Final answer:
To clone the mammalian expression vector pmv2 bmpr, appropriate restriction endonucleases must be selected to cut the vector without cleaving the gene of interest. Sticky ends created by these enzymes facilitate the annealing of the DNA insert to the vector, which is then sealed by DNA ligase. DpnI can be used post-PCR to remove the methylated template plasmid, leaving only desired mutants.
Step-by-step explanation:
The cloning of a mammalian expression vector like pmv2 bmpr involves the use of restriction endonucleases to cut the vector and insert a DNA sequence of interest, such as a gene. After PCR amplification, the DNA of interest needs to be inserted into a vector that has been cut with restriction enzymes that produce complementary ends, or 'sticky ends'. These sticky ends allow the foreign DNA and cloning vector to anneal. This is followed by the action of an enzyme called DNA ligase, which 'glues' the annealed fragments together, ensuring the continuous DNA sequence necessary for expression.
It is crucial to select restriction enzymes that do not cleave the DNA sequence of interest. For instance, if the ykkCD toxin sensor needs to be inserted into pUC19, one would have to choose restriction enzymes from the polylinker MCS that do not cut within the ykkCD sequence. Common restriction enzymes found in polylinker MCS include EcoRI, SacI, KpnI, SmaI, and BamHI.

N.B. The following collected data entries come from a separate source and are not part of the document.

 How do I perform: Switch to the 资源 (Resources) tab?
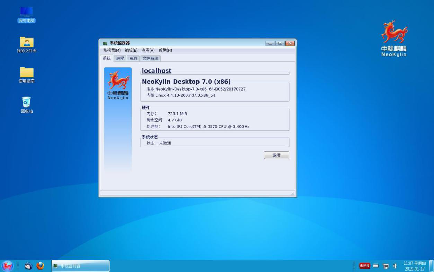[133, 59]
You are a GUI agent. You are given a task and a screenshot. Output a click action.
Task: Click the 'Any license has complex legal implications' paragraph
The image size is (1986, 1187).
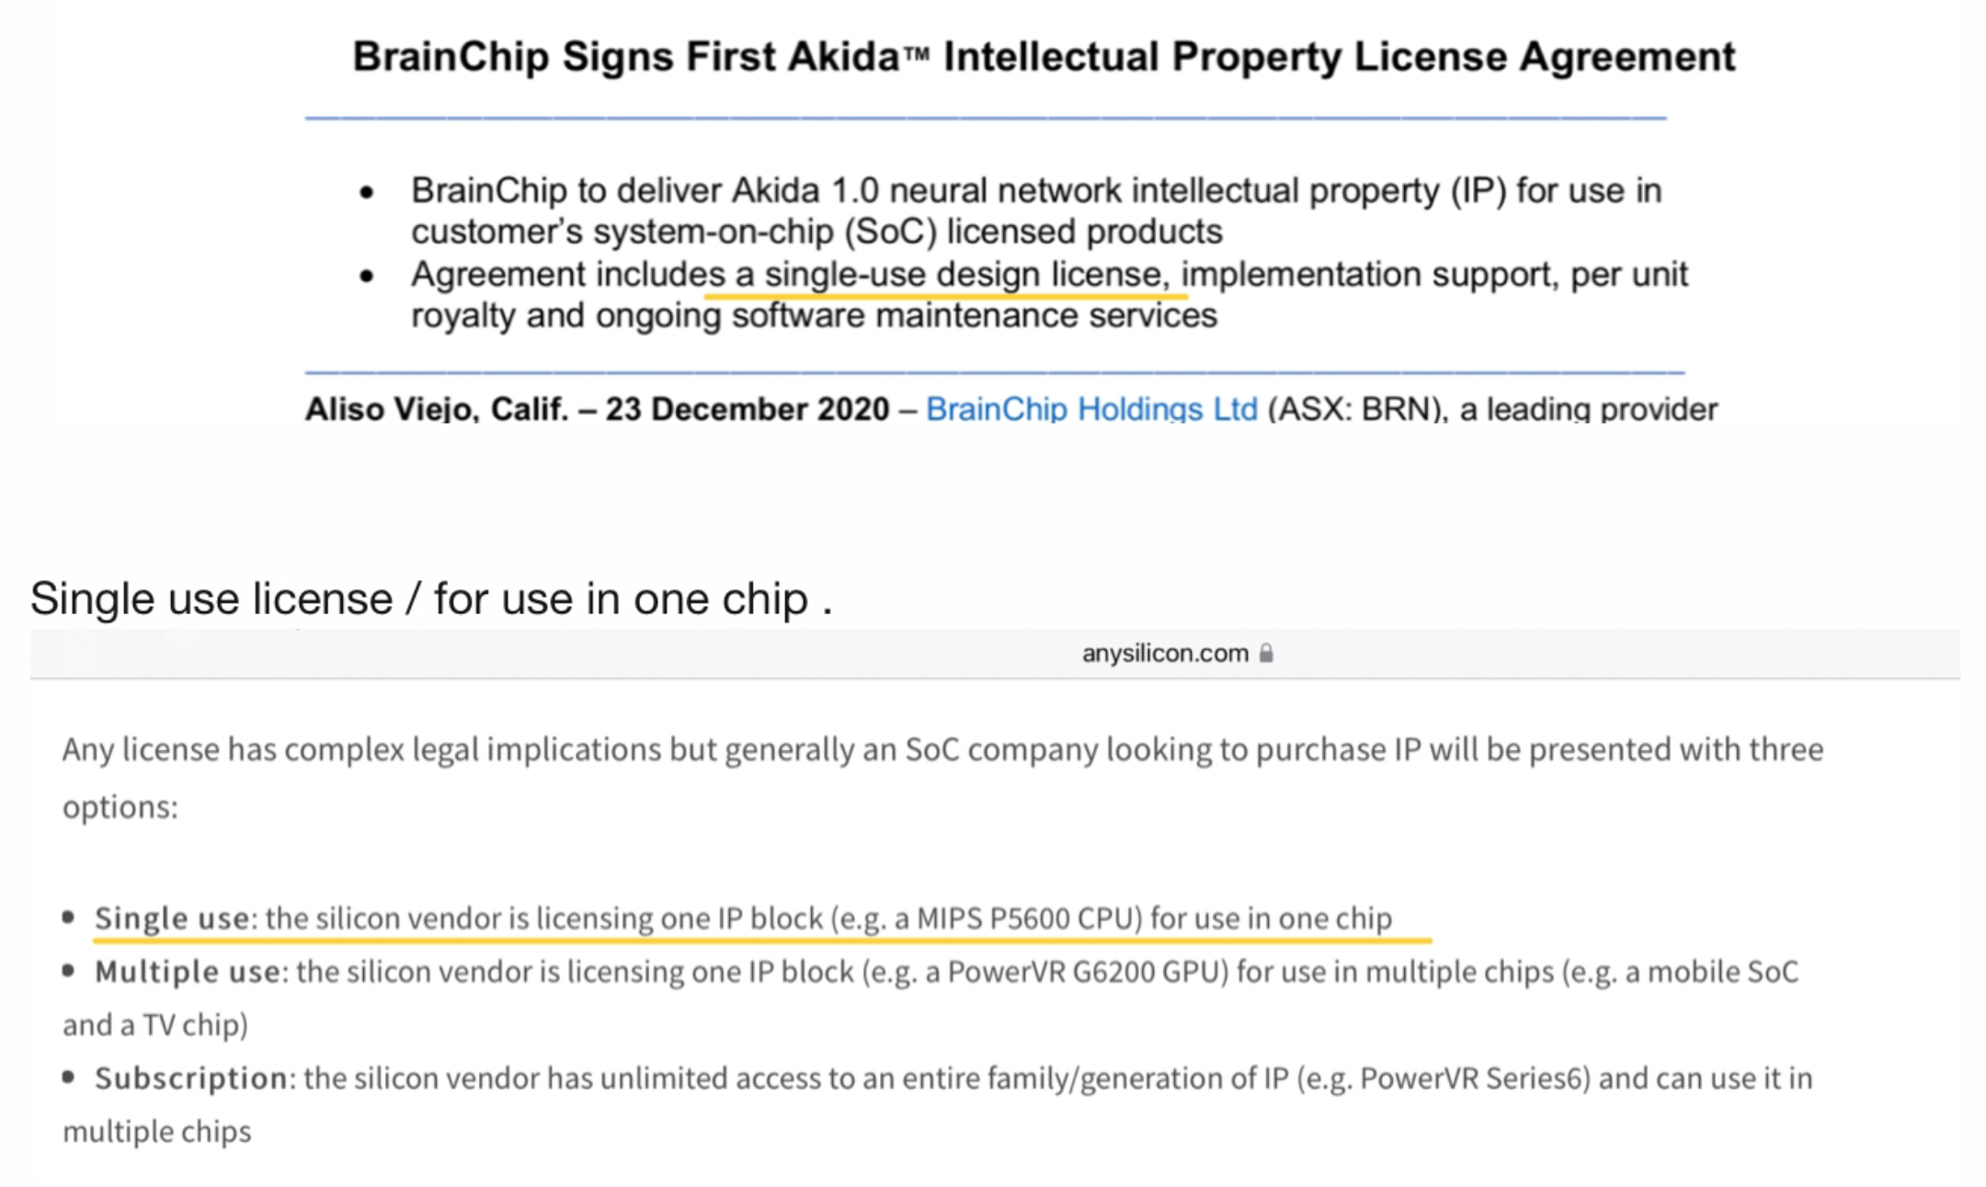pos(943,778)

To clone pmv2 bmpr, the same considerations apply. One must first identify restriction sites within the pmv2 bmpr vector that are suitable for the insertion of the gene of interest without disrupting essential elements within the vector or the gene itself. Then, enzymes that recognize these sites will be used for the cloning process. Additionally, DpnI may be employed post-PCR amplification to digest the methylated template plasmid, leaving only vectors containing the desired mutations.